── Extracted text

Lincoln and His Wife's
hometown - Click
Here to download a Walking Tour Brochure
This
fascinating exhibit documents Abraham Lincoln’s four visits to Lexington and how they impacted the President that he was to become. This exhibit is in honor of Abraham Lincoln’s
Bicentennial Celebration and will run thought Oct 2010.
Abraham Lincoln’s first visit to Lexington on August 25, 1841, was a lark. During a visit to his good friend Joshua Speed at his Farmington plantation near Louisville, Lincoln learned that Speed was having difficulty courting Fanny Henning because of her overly-devoted uncle John Williamson. According to William Townsend, in his book Lincoln and the Bluegrass, Speed “took Lincoln on the cars to Lexington―his first visit here―in order to have an excuse to drop in again that evening on his way back home.”
When they arrived at Uncle John’s plantation, Lincoln engaged the older man in a political discussion and “the two young people were permitted to enjoy a rare, uninterrupted evening which went far toward their early engagement.”

────

• [Required tasks]
a - Decide whether each statement below agrees with the text on Lincoln's visits to Lexington. Answer yes or no, and quote the words of the text that decide it. (i) The exhibit documents five visits Lincoln made to Lexington. (ii) Lincoln first visited Lexington on August 25, 1841. (iii) Fanny Henning's uncle was named John Williamson.
b - List every person named in the text on Lincoln's visits to Lexington.
c - Pick up the text on Lincoln's visits to Lexington after its last sentence and continue it.

── Given records

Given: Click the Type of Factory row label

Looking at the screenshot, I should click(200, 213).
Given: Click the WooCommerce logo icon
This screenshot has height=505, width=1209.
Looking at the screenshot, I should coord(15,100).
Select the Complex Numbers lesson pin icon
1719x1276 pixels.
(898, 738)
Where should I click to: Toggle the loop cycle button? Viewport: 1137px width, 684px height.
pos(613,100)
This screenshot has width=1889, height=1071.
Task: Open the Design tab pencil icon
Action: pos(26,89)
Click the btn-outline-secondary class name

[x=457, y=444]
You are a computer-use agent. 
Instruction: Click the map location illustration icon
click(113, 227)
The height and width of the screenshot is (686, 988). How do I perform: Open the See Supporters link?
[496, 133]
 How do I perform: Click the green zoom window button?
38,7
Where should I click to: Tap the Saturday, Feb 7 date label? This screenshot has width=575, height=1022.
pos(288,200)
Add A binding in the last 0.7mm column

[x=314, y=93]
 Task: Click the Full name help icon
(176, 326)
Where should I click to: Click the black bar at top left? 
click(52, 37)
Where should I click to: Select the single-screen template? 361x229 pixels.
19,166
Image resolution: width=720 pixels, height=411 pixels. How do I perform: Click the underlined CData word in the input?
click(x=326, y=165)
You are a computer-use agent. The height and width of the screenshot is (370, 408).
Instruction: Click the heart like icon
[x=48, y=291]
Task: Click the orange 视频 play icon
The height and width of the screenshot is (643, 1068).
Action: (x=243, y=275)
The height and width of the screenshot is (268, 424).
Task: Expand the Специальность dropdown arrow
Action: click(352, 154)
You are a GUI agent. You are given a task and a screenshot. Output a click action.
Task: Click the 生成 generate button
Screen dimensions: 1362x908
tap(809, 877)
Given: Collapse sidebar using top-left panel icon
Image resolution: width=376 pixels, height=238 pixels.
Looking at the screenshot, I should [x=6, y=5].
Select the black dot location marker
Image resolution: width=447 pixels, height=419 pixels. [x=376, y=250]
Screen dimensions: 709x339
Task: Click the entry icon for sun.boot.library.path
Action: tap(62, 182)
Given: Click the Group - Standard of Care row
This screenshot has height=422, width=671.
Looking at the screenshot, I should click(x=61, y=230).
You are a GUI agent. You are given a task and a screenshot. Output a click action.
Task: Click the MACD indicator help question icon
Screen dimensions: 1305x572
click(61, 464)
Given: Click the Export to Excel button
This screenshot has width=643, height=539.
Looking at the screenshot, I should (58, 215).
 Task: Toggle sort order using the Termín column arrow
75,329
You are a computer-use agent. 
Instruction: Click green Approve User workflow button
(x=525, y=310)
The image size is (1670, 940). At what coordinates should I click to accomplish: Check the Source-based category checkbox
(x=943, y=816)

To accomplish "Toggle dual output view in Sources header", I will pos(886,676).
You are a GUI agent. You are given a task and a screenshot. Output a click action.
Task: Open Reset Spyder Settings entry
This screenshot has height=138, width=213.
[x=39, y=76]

────

• [Answers provided]
a -
(i) No: "four visits to Lexington"
(ii) Yes: "Abraham Lincoln’s first visit to Lexington on August 25, 1841"
(iii) Yes: "her overly-devoted uncle John Williamson"

b - Abraham Lincoln, Joshua Speed, Fanny Henning, John Williamson, William Townsend

c -
The adventure did have a serious outcome, as it resulted in Lincoln rekindling his romance with Mary Todd. They were married November 4, 1842.
In
1846, Abraham Lincoln was elected a congressman from Illinois.
Election laws what they were at the time, he would not be sworn
in until late 1847. On October 25, 1847, he and Mary
Todd Lincoln and their two sons, Bob and Willie, left Springfield
for Washington, via Lexington. They took a stagecoach to Saint
Louis, a steamboat to Louisville, and disembarked at the Lexington
train station early in November.
For the next three weeks, Lincoln immersed himself in his wife’s hometown. The most significant event that occurred in Lexington during this visit was a major speech given by Henry Clay, Speaker of the House and national leader of the Whig Party. The speech, which was co-sponsored by Robert Todd and lasted two and one-half hours, denounced the Mexican War as “unnecessary
and of offensive aggression.”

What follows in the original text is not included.